- **Data provided**:
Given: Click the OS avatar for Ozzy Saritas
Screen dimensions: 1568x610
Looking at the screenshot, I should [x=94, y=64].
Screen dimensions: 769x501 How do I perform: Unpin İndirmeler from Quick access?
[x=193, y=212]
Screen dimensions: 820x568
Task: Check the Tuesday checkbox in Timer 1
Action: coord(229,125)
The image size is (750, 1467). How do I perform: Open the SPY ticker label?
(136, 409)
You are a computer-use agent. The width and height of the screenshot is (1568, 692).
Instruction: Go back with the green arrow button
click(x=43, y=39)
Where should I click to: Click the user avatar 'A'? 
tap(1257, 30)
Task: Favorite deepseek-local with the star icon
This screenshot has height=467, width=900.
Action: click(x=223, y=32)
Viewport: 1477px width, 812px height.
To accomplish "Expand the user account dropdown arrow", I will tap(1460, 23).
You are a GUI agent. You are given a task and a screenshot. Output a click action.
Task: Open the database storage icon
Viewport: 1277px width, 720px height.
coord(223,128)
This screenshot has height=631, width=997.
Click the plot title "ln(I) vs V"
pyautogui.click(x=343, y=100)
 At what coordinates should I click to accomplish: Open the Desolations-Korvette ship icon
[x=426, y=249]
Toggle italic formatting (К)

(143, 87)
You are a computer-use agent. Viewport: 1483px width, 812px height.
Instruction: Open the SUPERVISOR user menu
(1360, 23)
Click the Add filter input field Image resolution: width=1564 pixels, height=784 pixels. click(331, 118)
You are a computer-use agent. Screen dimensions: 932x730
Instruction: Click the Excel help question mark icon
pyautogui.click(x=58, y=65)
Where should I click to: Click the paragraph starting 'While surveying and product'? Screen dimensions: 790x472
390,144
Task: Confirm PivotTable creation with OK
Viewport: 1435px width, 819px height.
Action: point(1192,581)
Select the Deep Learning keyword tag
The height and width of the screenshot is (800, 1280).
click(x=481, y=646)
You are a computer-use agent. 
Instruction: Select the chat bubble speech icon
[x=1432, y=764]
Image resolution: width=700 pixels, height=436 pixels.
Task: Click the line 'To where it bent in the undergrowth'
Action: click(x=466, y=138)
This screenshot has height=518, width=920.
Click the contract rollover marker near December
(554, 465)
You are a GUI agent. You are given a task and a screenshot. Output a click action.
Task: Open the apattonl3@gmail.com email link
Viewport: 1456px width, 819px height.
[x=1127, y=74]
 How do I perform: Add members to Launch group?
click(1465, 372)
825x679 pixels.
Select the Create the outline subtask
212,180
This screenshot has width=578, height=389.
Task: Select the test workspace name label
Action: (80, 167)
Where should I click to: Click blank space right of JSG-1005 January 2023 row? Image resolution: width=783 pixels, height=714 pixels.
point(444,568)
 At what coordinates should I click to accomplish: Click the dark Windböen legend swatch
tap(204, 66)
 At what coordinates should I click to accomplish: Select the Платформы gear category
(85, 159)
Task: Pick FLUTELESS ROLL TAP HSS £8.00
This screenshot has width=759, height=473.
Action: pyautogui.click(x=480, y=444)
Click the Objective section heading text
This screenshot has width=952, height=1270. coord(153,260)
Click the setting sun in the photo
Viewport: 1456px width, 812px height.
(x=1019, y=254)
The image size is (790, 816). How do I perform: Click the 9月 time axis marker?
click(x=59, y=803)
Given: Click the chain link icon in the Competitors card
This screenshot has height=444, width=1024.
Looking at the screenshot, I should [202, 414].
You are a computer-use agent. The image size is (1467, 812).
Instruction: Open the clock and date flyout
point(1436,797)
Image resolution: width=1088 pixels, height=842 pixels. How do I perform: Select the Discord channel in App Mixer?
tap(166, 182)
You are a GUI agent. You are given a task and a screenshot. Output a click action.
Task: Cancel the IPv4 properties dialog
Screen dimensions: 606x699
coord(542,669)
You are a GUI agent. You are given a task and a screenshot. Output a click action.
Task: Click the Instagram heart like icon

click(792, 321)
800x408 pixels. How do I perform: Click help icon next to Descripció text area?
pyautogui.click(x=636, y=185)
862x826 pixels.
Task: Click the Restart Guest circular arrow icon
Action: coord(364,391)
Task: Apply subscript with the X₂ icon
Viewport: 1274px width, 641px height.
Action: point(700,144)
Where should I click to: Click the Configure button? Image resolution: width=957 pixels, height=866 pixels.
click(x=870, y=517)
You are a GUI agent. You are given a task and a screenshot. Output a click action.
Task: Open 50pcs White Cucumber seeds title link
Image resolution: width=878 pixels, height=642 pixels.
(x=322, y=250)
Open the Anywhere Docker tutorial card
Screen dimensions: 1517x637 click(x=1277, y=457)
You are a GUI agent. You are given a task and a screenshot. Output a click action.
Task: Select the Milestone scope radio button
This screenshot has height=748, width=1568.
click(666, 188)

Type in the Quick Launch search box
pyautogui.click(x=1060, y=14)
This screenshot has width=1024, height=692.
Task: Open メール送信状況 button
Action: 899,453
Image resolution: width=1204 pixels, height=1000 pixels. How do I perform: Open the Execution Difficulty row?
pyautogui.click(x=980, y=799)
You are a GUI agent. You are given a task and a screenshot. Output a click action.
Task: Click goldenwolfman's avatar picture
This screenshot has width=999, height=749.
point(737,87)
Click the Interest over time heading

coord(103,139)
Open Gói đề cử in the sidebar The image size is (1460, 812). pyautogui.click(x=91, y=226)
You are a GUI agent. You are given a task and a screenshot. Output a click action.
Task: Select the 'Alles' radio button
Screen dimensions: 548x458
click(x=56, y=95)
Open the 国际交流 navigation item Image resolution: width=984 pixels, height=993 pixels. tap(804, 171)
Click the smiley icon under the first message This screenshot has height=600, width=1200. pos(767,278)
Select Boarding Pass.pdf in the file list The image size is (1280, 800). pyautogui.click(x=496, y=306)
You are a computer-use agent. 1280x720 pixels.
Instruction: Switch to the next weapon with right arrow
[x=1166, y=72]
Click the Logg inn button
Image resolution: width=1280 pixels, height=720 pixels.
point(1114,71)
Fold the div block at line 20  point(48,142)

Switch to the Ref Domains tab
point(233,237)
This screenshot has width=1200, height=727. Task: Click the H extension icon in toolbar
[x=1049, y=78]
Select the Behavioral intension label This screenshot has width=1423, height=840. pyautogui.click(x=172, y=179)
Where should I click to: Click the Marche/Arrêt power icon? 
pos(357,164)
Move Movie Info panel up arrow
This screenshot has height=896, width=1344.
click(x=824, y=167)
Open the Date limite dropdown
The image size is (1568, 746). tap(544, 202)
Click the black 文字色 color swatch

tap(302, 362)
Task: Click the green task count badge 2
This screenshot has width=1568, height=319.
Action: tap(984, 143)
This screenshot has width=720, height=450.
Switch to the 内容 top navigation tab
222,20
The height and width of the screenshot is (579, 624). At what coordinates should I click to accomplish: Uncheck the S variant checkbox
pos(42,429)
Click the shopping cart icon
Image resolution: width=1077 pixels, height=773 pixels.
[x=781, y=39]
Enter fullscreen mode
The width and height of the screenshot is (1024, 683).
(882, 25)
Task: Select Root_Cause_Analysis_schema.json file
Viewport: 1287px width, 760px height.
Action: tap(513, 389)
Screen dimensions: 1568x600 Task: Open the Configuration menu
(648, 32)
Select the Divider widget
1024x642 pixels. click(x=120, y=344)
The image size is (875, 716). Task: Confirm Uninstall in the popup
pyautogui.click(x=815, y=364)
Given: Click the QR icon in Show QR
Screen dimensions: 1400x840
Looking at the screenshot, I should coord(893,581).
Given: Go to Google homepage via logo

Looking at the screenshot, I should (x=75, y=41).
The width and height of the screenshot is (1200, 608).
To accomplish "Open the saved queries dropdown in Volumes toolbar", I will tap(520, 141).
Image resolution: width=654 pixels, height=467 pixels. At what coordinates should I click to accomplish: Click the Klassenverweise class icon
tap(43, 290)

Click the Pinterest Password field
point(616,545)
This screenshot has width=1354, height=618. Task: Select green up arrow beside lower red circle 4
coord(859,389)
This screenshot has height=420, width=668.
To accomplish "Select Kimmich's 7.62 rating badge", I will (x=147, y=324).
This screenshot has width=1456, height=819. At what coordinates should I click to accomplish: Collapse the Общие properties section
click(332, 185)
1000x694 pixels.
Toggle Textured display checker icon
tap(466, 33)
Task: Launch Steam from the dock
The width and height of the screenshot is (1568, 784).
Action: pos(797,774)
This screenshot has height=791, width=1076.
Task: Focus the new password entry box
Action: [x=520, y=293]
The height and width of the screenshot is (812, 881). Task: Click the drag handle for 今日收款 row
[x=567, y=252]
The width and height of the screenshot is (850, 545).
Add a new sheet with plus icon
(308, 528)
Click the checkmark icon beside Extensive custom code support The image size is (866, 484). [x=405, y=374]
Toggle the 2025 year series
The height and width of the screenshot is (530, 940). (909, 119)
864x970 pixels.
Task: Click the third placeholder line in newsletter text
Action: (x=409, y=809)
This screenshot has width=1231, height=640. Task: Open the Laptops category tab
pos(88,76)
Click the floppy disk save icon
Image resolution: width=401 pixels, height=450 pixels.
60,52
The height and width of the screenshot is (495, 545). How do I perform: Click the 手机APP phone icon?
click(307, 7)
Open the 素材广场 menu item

- **Task instructions**:
Taking the material above, extract exactly and only the lines from the line with "The image size is (750, 1467)." to the line with "Click the Add", inclusive of both.

- **Task result**:
The image size is (750, 1467). How do I perform: Open the SPY ticker label?
(136, 409)
You are a computer-use agent. The width and height of the screenshot is (1568, 692).
Instruction: Go back with the green arrow button
click(x=43, y=39)
Where should I click to: Click the user avatar 'A'? 
tap(1257, 30)
Task: Favorite deepseek-local with the star icon
This screenshot has height=467, width=900.
Action: click(x=223, y=32)
Viewport: 1477px width, 812px height.
To accomplish "Expand the user account dropdown arrow", I will tap(1460, 23).
You are a GUI agent. You are given a task and a screenshot. Output a click action.
Task: Open the database storage icon
Viewport: 1277px width, 720px height.
coord(223,128)
This screenshot has height=631, width=997.
Click the plot title "ln(I) vs V"
pyautogui.click(x=343, y=100)
 At what coordinates should I click to accomplish: Open the Desolations-Korvette ship icon
[x=426, y=249]
Toggle italic formatting (К)

(143, 87)
You are a computer-use agent. Viewport: 1483px width, 812px height.
Instruction: Open the SUPERVISOR user menu
(1360, 23)
Click the Add filter input field Image resolution: width=1564 pixels, height=784 pixels. click(331, 118)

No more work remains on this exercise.